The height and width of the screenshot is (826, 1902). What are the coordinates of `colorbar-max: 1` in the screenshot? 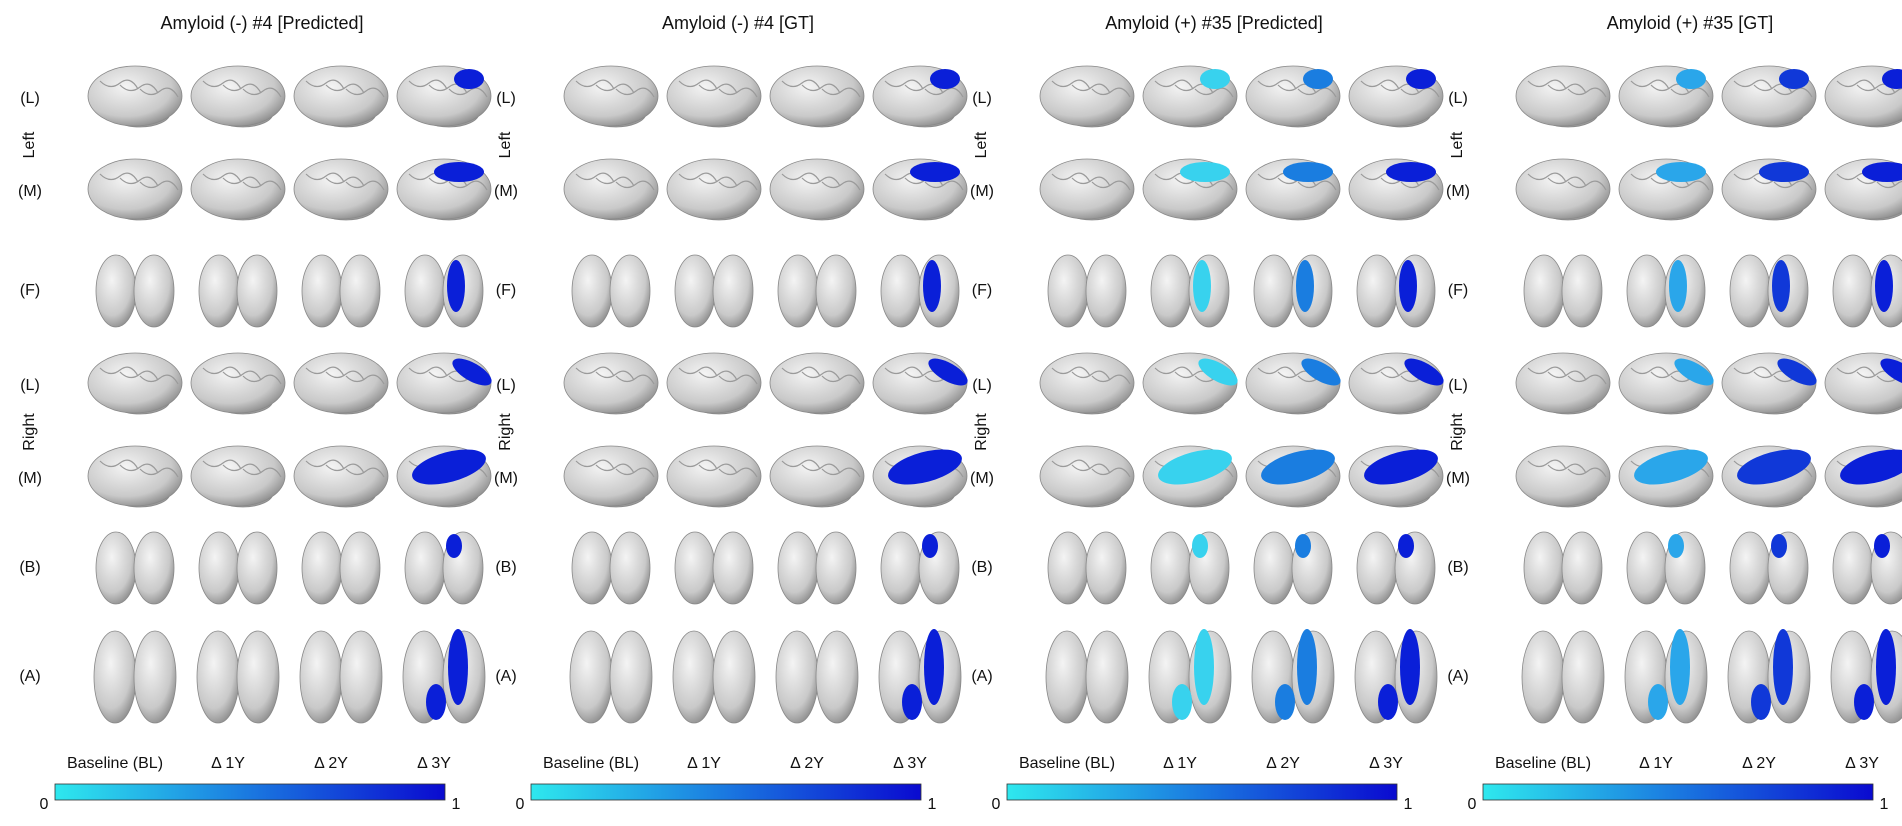 It's located at (1408, 804).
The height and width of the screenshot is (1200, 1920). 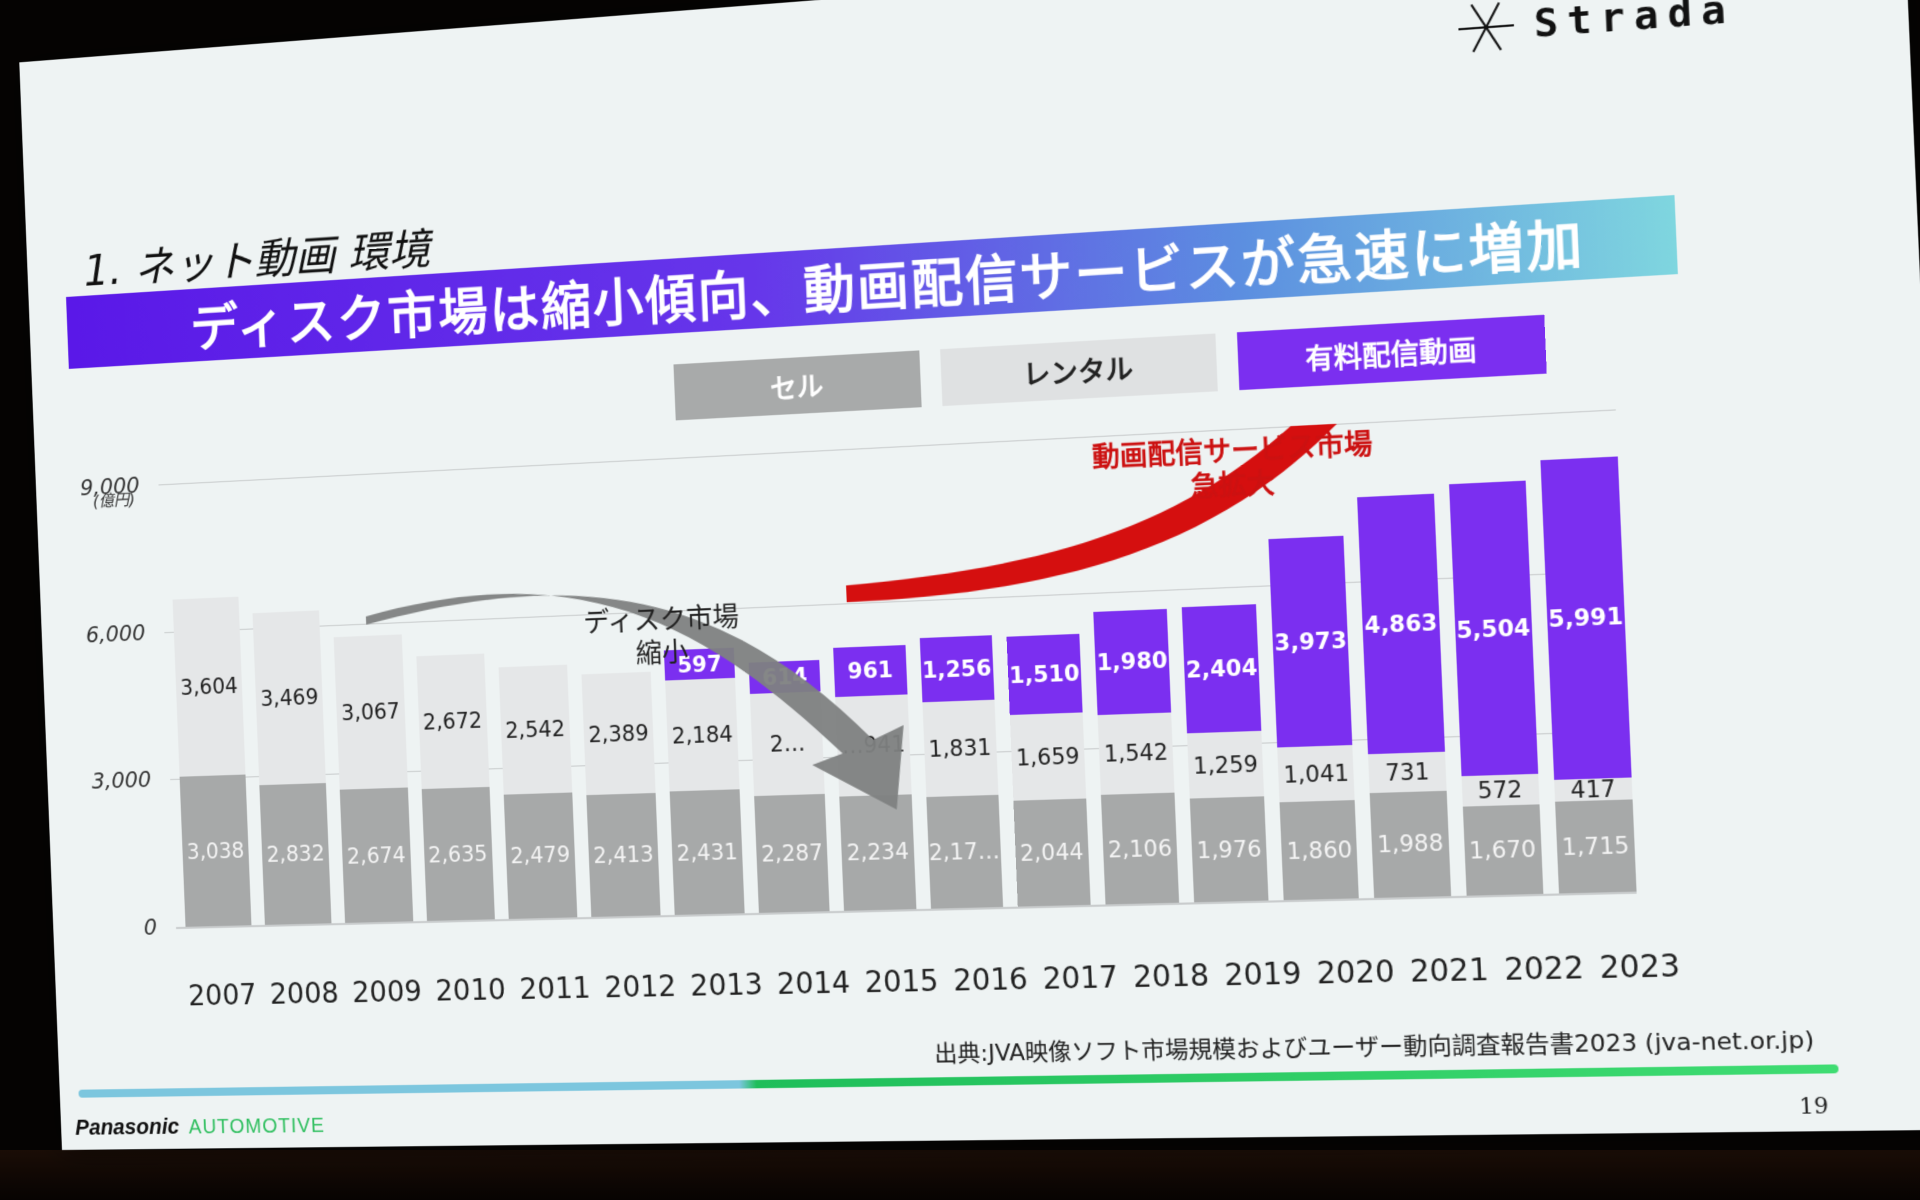 What do you see at coordinates (1132, 662) in the screenshot?
I see `segment-streaming: 1,980` at bounding box center [1132, 662].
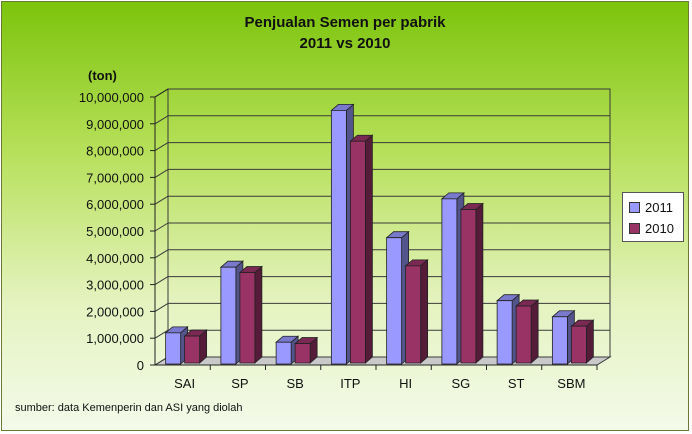  What do you see at coordinates (345, 44) in the screenshot?
I see `chart-title-line2: 2011 vs 2010` at bounding box center [345, 44].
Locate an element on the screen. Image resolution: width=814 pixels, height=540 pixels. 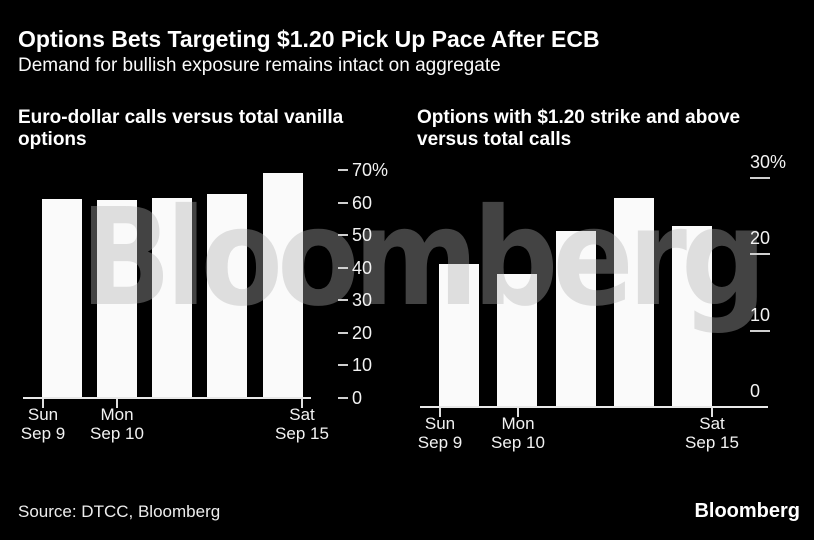
y-tick-label: 50 is located at coordinates (362, 235).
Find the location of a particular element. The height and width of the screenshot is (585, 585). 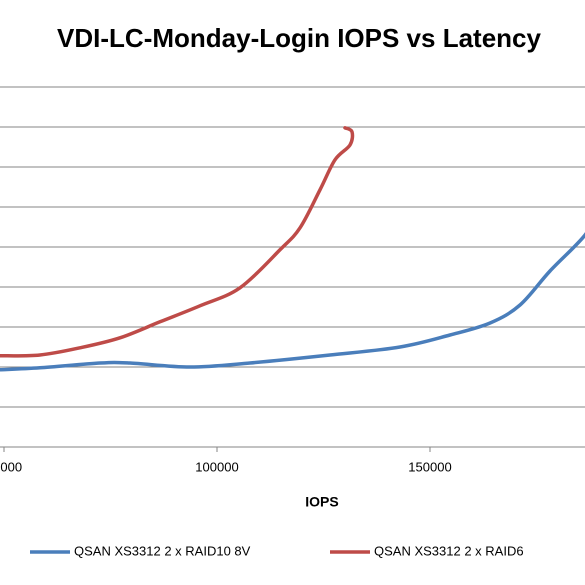

legend-label: QSAN XS3312 2 x RAID6 is located at coordinates (449, 550).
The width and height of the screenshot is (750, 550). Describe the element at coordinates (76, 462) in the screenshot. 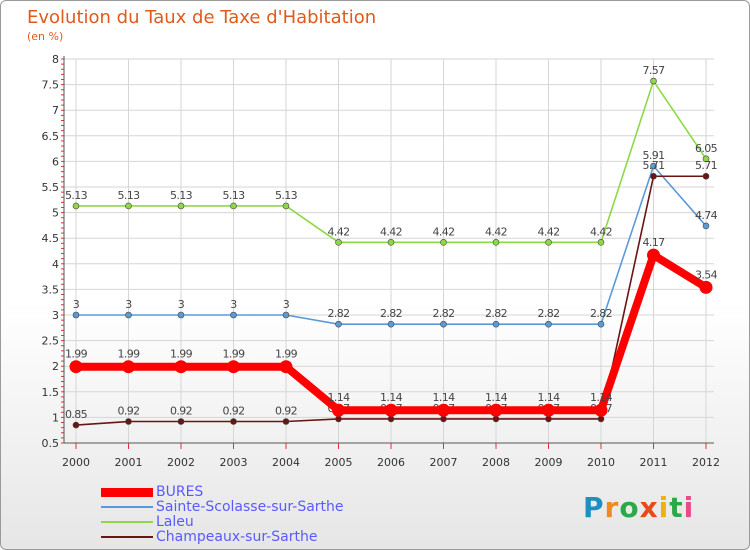

I see `x-tick-label: 2000` at that location.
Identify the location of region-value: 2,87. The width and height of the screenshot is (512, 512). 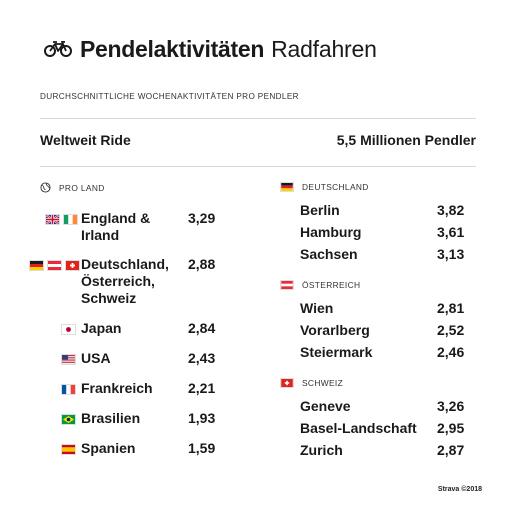
(451, 450).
____
**WHAT TO DO:** Reproduce the records word for word, from the line containing "Find the location" through the end of the records. Leave out the pictures.

**RESULT FOR THIS TASK:**
Find the location of a particular element. The height and width of the screenshot is (585, 585). 

legend-label: QSAN XS3312 2 x RAID6 is located at coordinates (449, 550).
The width and height of the screenshot is (750, 550). Describe the element at coordinates (76, 462) in the screenshot. 

I see `x-tick-label: 2000` at that location.
Identify the location of region-value: 2,87. The width and height of the screenshot is (512, 512). 
(451, 450).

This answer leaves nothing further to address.